How do these proposals benefit modern capitalism so that it benefits the many, rather than the few? Studies show that without public works programs, labor productivity declines, since not upgrading such as infrastructure slows transportation of goods and services. Reducing public health care and environmental protection sickens more people thus reducing work times. Reducing public educational programs and government R&D reduces overall literacy and scientific innovation, period.
There is good news on that front, as I have noted in past columns. Modern capitalism with its checks and balances has enabled the growth of prosperous middle classes at the heart of liberal democracies. No other economic system is able to produce the quantity of goods and services required for a healthy liberal democracy.
The club of rich democracies is not easy to join, per a recent piece in the Economist, but those who get in tend to stay there. Since the dawn of industrialisation, no advanced capitalist democracy has fallen out of the ranks of high-income countries or regressed permanently into authoritarianism.

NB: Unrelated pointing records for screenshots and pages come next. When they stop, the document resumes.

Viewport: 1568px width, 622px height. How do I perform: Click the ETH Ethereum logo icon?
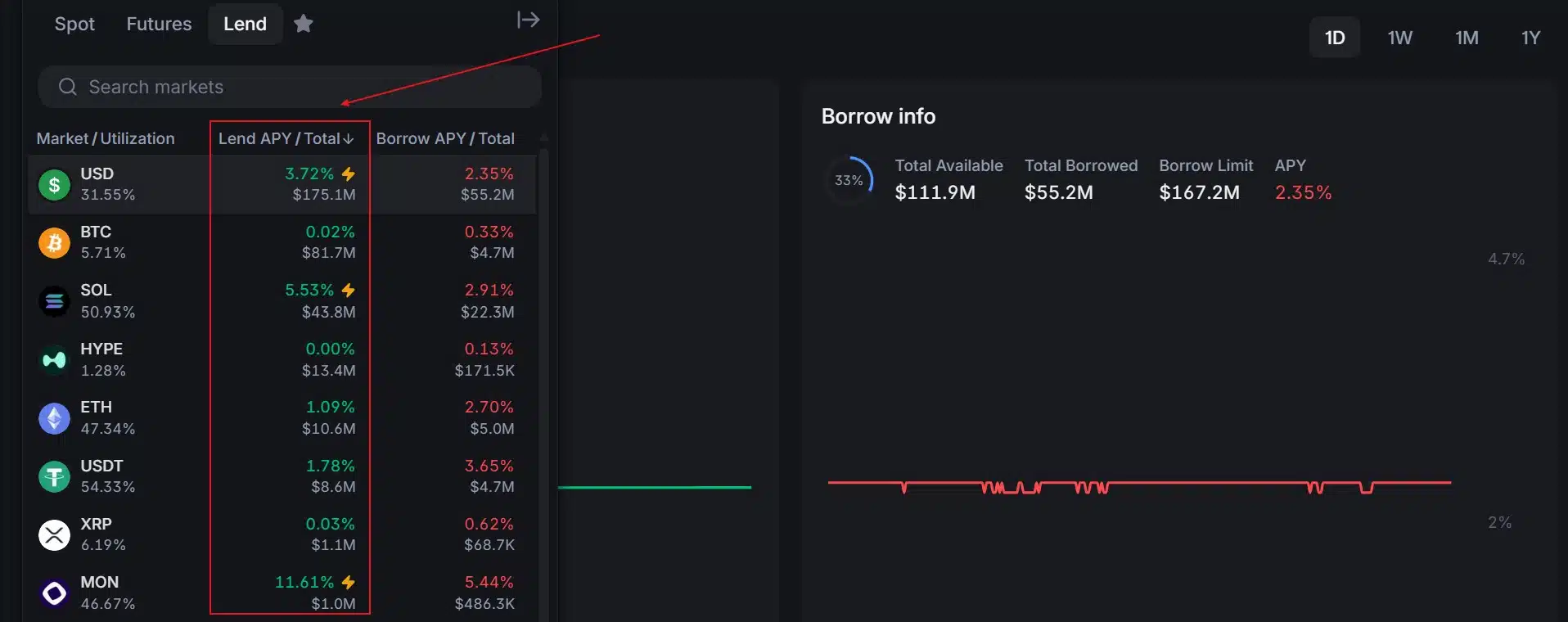click(54, 418)
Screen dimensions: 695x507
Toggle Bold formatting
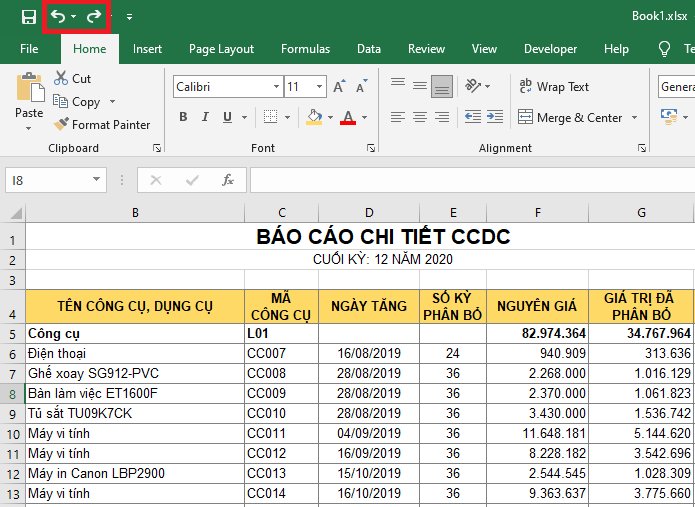(x=183, y=117)
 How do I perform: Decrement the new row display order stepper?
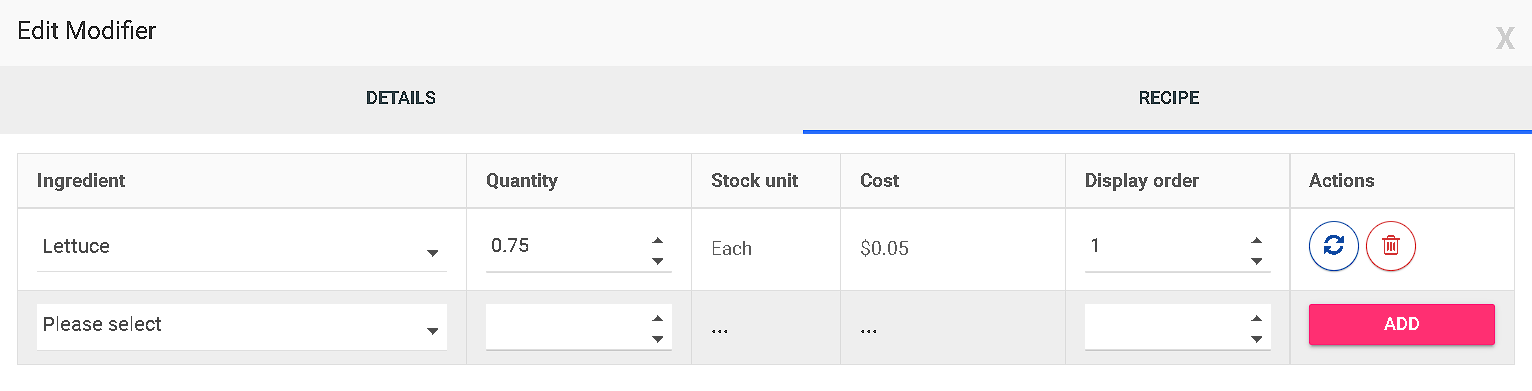click(1256, 338)
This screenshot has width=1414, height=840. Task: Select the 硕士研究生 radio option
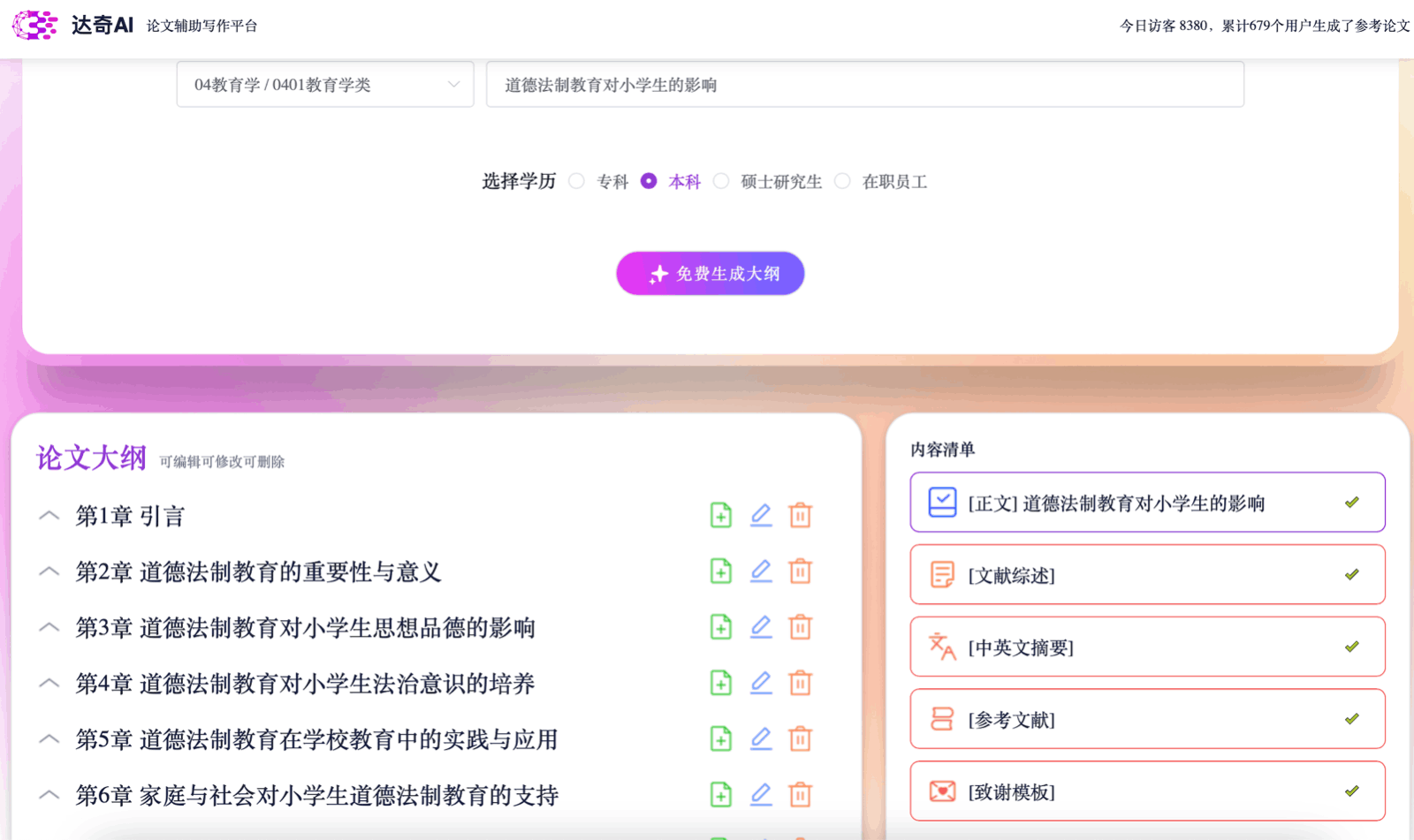[721, 181]
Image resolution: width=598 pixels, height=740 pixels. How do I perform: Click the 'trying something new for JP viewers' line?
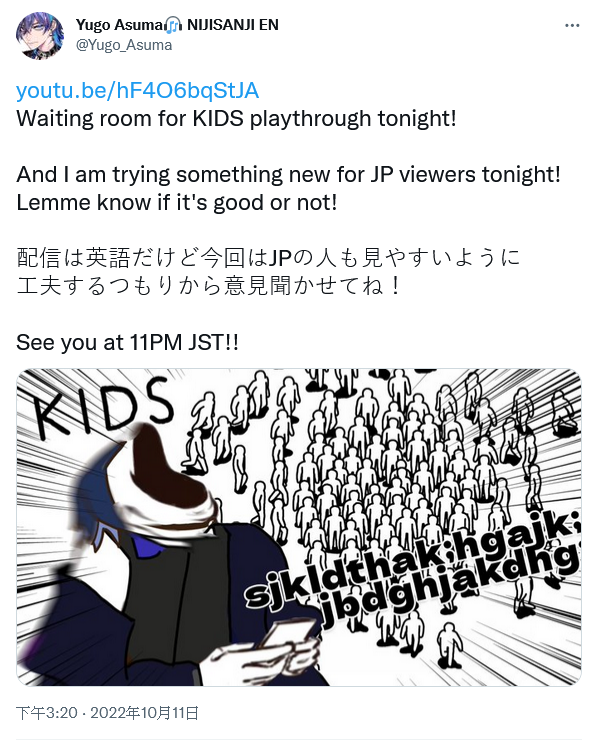pyautogui.click(x=289, y=175)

This is not a coincidence, say Torben Iversen of Harvard University and David Soskice of the London School of Economics in their recent book, “Democracy and Prosperity”. Rather, they write, in advanced economies democracy and capitalism tend to reinforce each other, as I’ve been saying. It is a reassuring message, but one that will face severe tests in years to come.
In other words, taking government out of modern capitalism makes modern democracies weaker and more vulnerable to predictions from those who fear democracy, like Putin.